_Assigned task 1_: Please print everything in the article on the Ouagadougou market reopening from "The bustling market" down to "are under quarantine.".
_Assigned task 2_: In the article on the Ouagadougou market reopening, how many people staff the central market, according to the city's Urban Development Agency?
_Assigned task 3_: Summarize the article on the Ouagadougou market reopening in two sentences.

It was back to business at the sprawling central market of Ouagadougou, capital of Burkina Faso, on Monday after a closure of nearly a month in the face of the coronavirus pandemic.
“It’s a joy to see the market reopen its doors,” said fabric dealer Boureima Compaore. “The situation was getting difficult for us.”
As of Sunday, the poor West African country had reported 36 deaths from among 576 cases of COVID-19.
Around 40 other markets were closed in the city of three million on March 25, two weeks after the first appearance of the virus in the country.
“It’s been a real hardship since the closure,” said Souleymane Sawadogo, a clothing vendor. “Now we’re relieved. We also hope customers won’t be afraid to come and buy.” He vowed that merchants would adhere strictly to “the most rigorous measures to keep the market open”.
The bustling market offering produce, meats and spices, as well as all manner of textiles, hardware, appliances, computer accessories, motorcycle spare parts and even artworks, operates every day from dawn to dusk.
Between 25,000 and 30,000 people staff the two-storey market’s nearly 3,000 stalls, according to the city’s Urban Development Agency.
“The main market is the capital’s economic lung,” said Salifou Kabore, the president of the National Council of the Informal Sector, noting that it supplies many of the country’s other markets.
– Behaviour changes –
The pandemic has hit an economy already challenged by a five-year-old battle against jihadist groups. The government is now targeting growth of 2.0 percent compared with an earlier projection of 6.3 percent.
The country’s borders are closed and big cities including Ouagadougou are under quarantine.
Before the reopening, the main Ouagadougou market was totally hosed down and disinfected, as were other markets around the country, Trade Minister Harouna Kabore said. Loudspeakers repeat messages to the public on measures to help prevent contamination.

_Study material_:
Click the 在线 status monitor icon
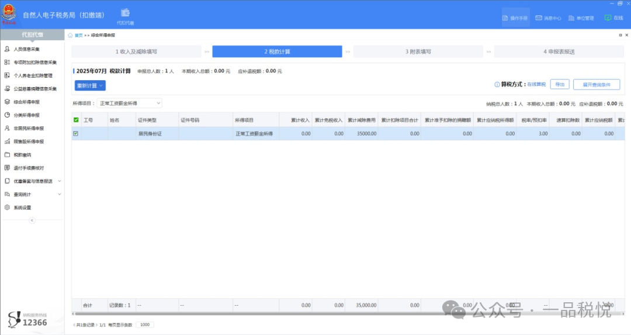631x335 pixels. [x=608, y=18]
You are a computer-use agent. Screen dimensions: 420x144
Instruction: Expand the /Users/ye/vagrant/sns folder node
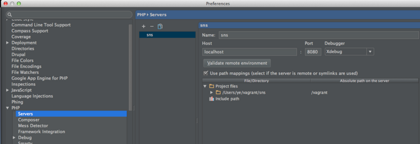coord(212,92)
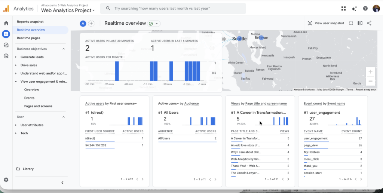Image resolution: width=383 pixels, height=193 pixels.
Task: Open the Explore icon in left rail
Action: click(x=6, y=45)
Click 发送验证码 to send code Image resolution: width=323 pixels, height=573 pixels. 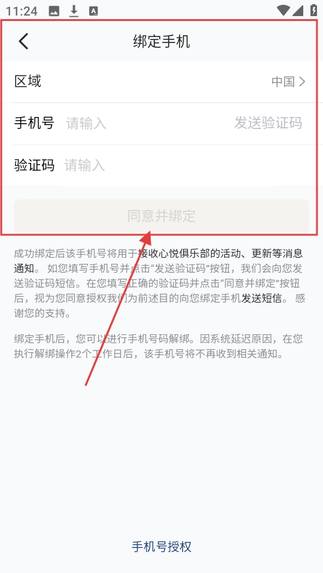pyautogui.click(x=268, y=123)
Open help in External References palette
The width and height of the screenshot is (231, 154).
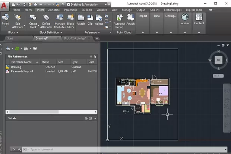[x=35, y=48]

_Exercise result 1_:
The bustling market offering produce, meats and spices, as well as all manner of textiles, hardware, appliances, computer accessories, motorcycle spare parts and even artworks, operates every day from dawn to dusk.
Between 25,000 and 30,000 people staff the two-storey market’s nearly 3,000 stalls, according to the city’s Urban Development Agency.
“The main market is the capital’s economic lung,” said Salifou Kabore, the president of the National Council of the Informal Sector, noting that it supplies many of the country’s other markets.
– Behaviour changes –
The pandemic has hit an economy already challenged by a five-year-old battle against jihadist groups. The government is now targeting growth of 2.0 percent compared with an earlier projection of 6.3 percent.
The country’s borders are closed and big cities including Ouagadougou are under quarantine.

_Exercise result 2_: Between 25,000 and 30,000 people.

_Exercise result 3_: The central market of Ouagadougou, capital of Burkina Faso, reopened on Monday after closing for nearly a month because of the coronavirus pandemic, which relieved vendors who had faced hardship during the closure. Before it reopened, the market was hosed down and disinfected, and loudspeakers now repeat prevention messages, while the pandemic has hit an economy already challenged by a five-year-old battle against jihadist groups.